Thursday, August 1, 2019

KRYSTYNA KONECKA



KRYSTYNA KONECKA

ARCHIPELAGO

Children’s heaven of Mazurian cormorant island…
Mljet – a leaf on the Adriatic… Quiet love (neighbour
under the floor full of holes – donkey neighed till morning).
Years on the run and in the flight. Time set patina
above Paris Notre Dame on Ile de la Cite…
And already Korean Jeju-do turns into
oblivion… this beauty with a volcanic summit,
dragon of pumice, my laughter with women shamans.
Great Britain, or Albion – as you wish. Warm like homely
fireplace. Still. With tenderness I embrace a crumb
of Baltic-created gneiss – Klovharun where Tove
Jansson just like a lighthouse keeps enticing the trolls.
Now into Iceland I put my hands as in the flames.
Here’s my archipelago. And time. And fulfilment…

TRANSLATED BY EWA SHERMAN, ENGLAND







SNAKE’S HEAD

I live on a snake’s head. Alien among the Nordic
myths. The ocean on all sides. And the snake in the depths
is the inactive basaltic Mid-Atlantic Ridge
strapping the Jurassic spacing of the continents.
His tongue is so much older than the head of serpent.
It has been split thanks to expansion of the fjords: two
audacious peninsulas frayed by the glacial times
and facing towards the white horizons of Greenland.
Island, the head, is still carved by cosmic Pygmalion
with fury of waves, winds, fire from lifeless crater.
In brief sun glacier will glisten like a medallion.
Tomorrow a soaring geyser will blow you away.
Your otherworldly beauty in the smallest detail
I’ll close in memory’s vault, oh, Ultima Thule…

TRANSLATED BY EWA SHERMAN, ENGLAND







IF I WERE A PUFFIN

So if the Latrabjarg was my home… in the spring
we would flutter from the depths – the flying marine clowns
to our sheltered hideaways for the love moments.
And he would have kept our white egg under the wing.
Him – the Arctic brother, and me, also – a brother.
We are not divided by dimorphism, plumage, smell.
Peculiarly swaying a fish in the parrot’s beak
I would for ever be beautiful with my duck’s feet.
And no one would recognize whether I – he or she.
Maybe away from murderers before they catch me
as prey to feed the tourists, black-winged  I will escape.
Only a stone does not fight, unlike a puffin girl.
I would become legend of sailors and fishermen,
their posthumous incarnation. Shame that I will not…
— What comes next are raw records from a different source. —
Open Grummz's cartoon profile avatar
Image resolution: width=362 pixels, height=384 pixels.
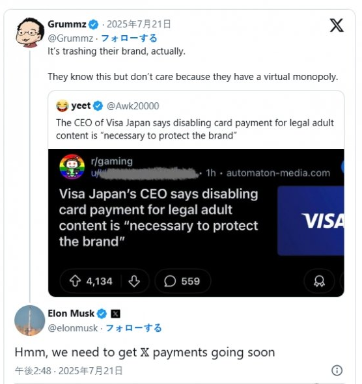click(x=30, y=32)
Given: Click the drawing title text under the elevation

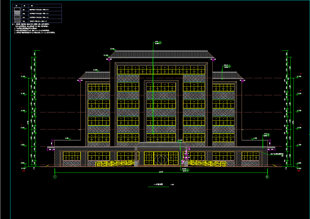Looking at the screenshot, I should point(158,185).
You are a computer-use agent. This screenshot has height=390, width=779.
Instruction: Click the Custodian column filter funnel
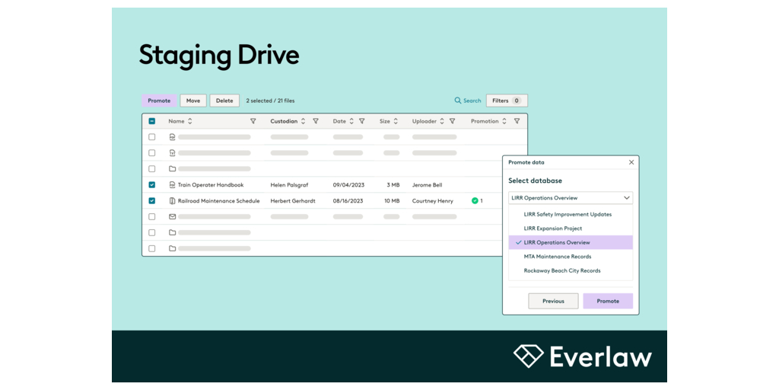[316, 121]
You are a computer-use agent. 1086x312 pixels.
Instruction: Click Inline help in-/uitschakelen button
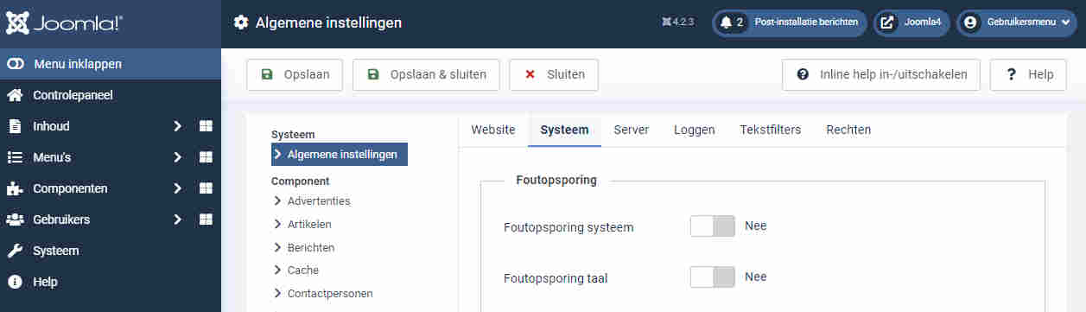click(881, 74)
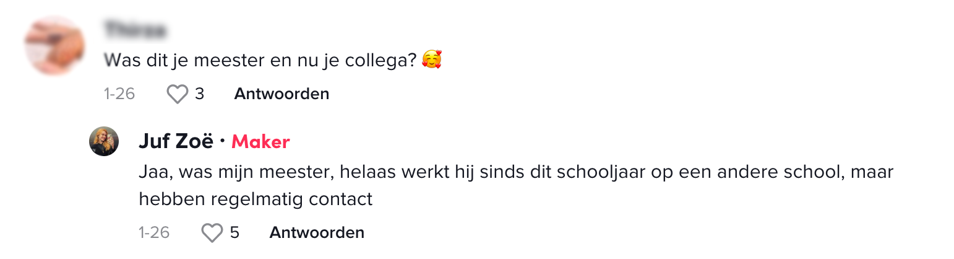Click the 1-26 date on first comment

(x=119, y=94)
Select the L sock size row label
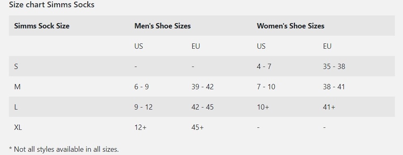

TRANSLATED BY EWA SHERMAN, ENGLAND

KRYSTYNA KONECKA

KRYSTYNA KONECKA is a poet, journalist and photographer. She lives in Poland (Bialystok). She has a MA degree in Polish Philology (Warsaw University) and she completed postgraduate studies of Culture and Education (Silesian University). She has been working in journalism  and contributed articles to many magazines published in Warsaw. She has been working as photographer for a number of years and her numerous photographs have been published in magazines and presented at various exhibitions. Krystyna Konecka is a member of The Polish Writers’ Union (Warsaw branch). In poetry she favours sonnets. She is an author of nearly twenty books of poetry and reportages. Her poems have been published in Polish and foreign periodicals and anthologies. For her achievements poetry and journalism (reportages on social issues, literary and theatrical criticism, articles on the culture) Krystyna Konecka has received literary awards and was highly regarded by critics. She attends the international literary meetings.